Prof Barnabas Nawangwe, the new vice chancellor of Makerere University, kicked off his first full week on the job by working to stop the damaging students' marks falsification scam, a key promise of his campaign.
Last week, Prof Nawangwe announced the university was investigating how 300 students got their poor degree results changed to good grades. He said the university first discovered that the students' marks were tampered with in 2015.
"The scam was discovered... and we had to take action immediately, stopping several [students] from graduating," he said. "However, the probe is more thorough; we are looking at results from 2011 to make sure the abuse of our integrity is stopped," he added.
Nawangwe said some people in charge of the results system were behind the changes.
"It is an ICT problem; so, we have not been as fast as we wanted in dealing with it, but we are making good progress and those found guilty will be punished," he added.
"The punishments range from a strong reprimand to suspension and outright dismissal from university service," he said.
The university-wide investigation is combing through results of questionable degrees and comparing them with students' papers and exam results submitted by lecturers to their deans going back to 2011. The probe is also looking at the academic registrar's records over the same period.
The probe comes two years after 600 students from the College of Humanities and Social Sciences (Chuss) were removed from the graduation list.
A whistleblower pointed out that the students' marks were lower than the required pass mark for their courses.

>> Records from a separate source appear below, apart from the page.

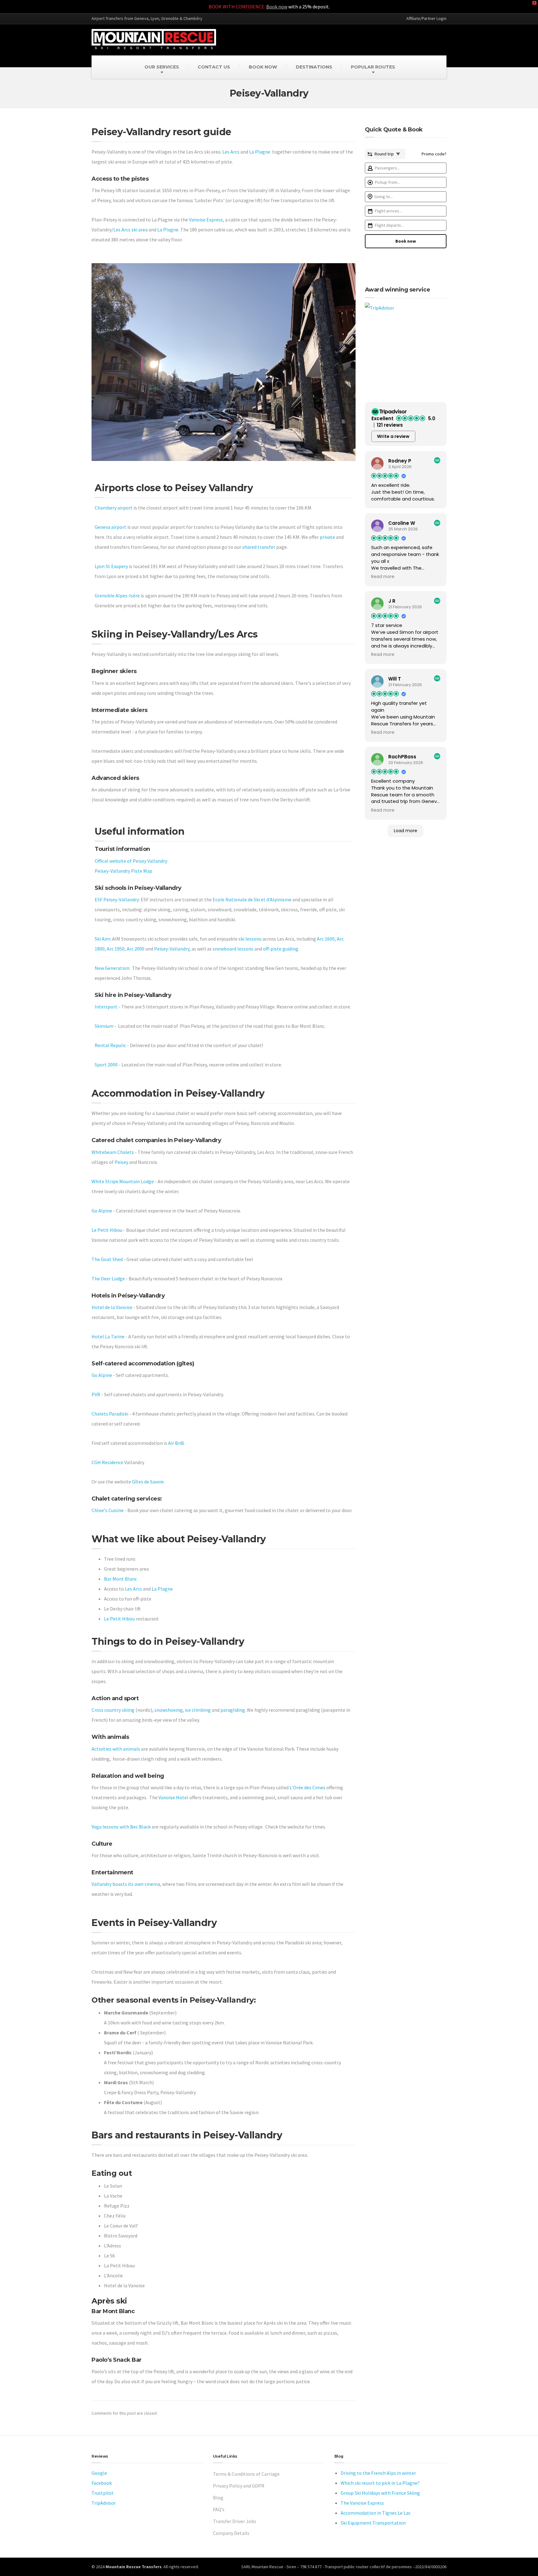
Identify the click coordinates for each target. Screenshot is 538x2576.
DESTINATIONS (314, 67)
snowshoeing (168, 1710)
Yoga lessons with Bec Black (121, 1827)
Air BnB (176, 1443)
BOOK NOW (263, 67)
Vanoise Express (206, 219)
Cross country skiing (113, 1710)
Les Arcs (230, 152)
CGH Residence (107, 1462)
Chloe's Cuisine (108, 1510)
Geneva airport (110, 527)
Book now (276, 6)
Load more (405, 831)
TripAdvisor (104, 2503)
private (327, 537)
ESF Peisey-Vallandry (117, 899)
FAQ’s (218, 2509)
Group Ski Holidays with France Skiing (380, 2493)
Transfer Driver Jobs (234, 2521)
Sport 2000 (106, 1064)
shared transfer (258, 547)
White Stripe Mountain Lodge (123, 1181)
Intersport (106, 1006)
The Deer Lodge (108, 1278)
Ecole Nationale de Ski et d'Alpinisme (252, 899)
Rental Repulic (110, 1045)
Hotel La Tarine (108, 1336)
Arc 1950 (116, 949)
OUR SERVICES (161, 67)
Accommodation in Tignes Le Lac (376, 2513)
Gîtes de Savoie (148, 1481)
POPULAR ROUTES (373, 67)
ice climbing (198, 1710)
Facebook (102, 2483)
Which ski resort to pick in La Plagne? (380, 2483)
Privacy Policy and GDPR (238, 2486)
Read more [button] (382, 577)
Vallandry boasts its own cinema (126, 1884)
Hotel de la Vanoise (112, 1307)
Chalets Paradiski (110, 1414)
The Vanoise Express (362, 2503)
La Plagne (259, 152)
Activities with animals (116, 1749)
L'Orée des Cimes (307, 1787)
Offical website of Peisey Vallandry (131, 861)
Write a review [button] (393, 436)
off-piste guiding (280, 949)
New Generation (112, 968)
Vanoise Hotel (173, 1797)
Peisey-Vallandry (171, 949)
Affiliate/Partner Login (426, 18)
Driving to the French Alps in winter (378, 2473)
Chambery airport (114, 508)
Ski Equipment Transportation (373, 2523)
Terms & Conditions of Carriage (246, 2474)
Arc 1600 (326, 939)
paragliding (232, 1710)
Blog (218, 2497)
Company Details (231, 2533)
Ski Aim (102, 939)
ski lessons (250, 939)
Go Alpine (102, 1210)
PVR (96, 1394)
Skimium (104, 1026)
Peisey (121, 1162)
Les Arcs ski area (130, 229)
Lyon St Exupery (111, 566)
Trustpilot (103, 2493)
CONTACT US (214, 67)
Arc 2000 (136, 949)
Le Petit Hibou (107, 1230)
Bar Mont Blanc (120, 1579)
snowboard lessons (233, 949)
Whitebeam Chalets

Prof Nawangwe signaled that students found with tampered results would face severe disciplinary action.
"We are anxious to ensure that students do not abuse the good name of Makerere; so, there will be no mercy for those found guilty," he said.
Nawangwe declined to be drawn into naming the worst affected university facultiesbut said the probe would "reach all corners" of the institution.
Meanwhile, in a statement released on Tuesday, September 19, Alfred Masikye Namoah, the academic registrar, said: "On the issue of recalling degrees, the office of the Academic Registrar wishes to clarify that the affected number of students are 69 who graduated from the university in the last five graduation sets.
Thus if the investigations prove beyond reasonable doubt that the 69 students graduated with altered marks and/or without fulfilling all the requirements, and following a fair hearing for each of the 69 affected students, then the degrees will be recalled in line with the university policy."
He added: "When the university received information on possible alteration of marks; Makerere University Senate instituted an investigation into the matter. The investigation revealed that a number of continuing students' records had been tampered with.
The committee has concluded their investigations on some cases and those students who have been found to have a hand in the alteration of marks have been given the punishments they deserve.
The investigations also revealed that some of the continuing students conspired with some members of staff to alter marks on the Results Management System. In this regard, members of staff who were implicated in this have either been suspended or dismissed."
In March, police arrested two systems administrators at the university on suspicion of being involved in the falsification of results scam, bringing to at least six the number of university employees who were interrogated.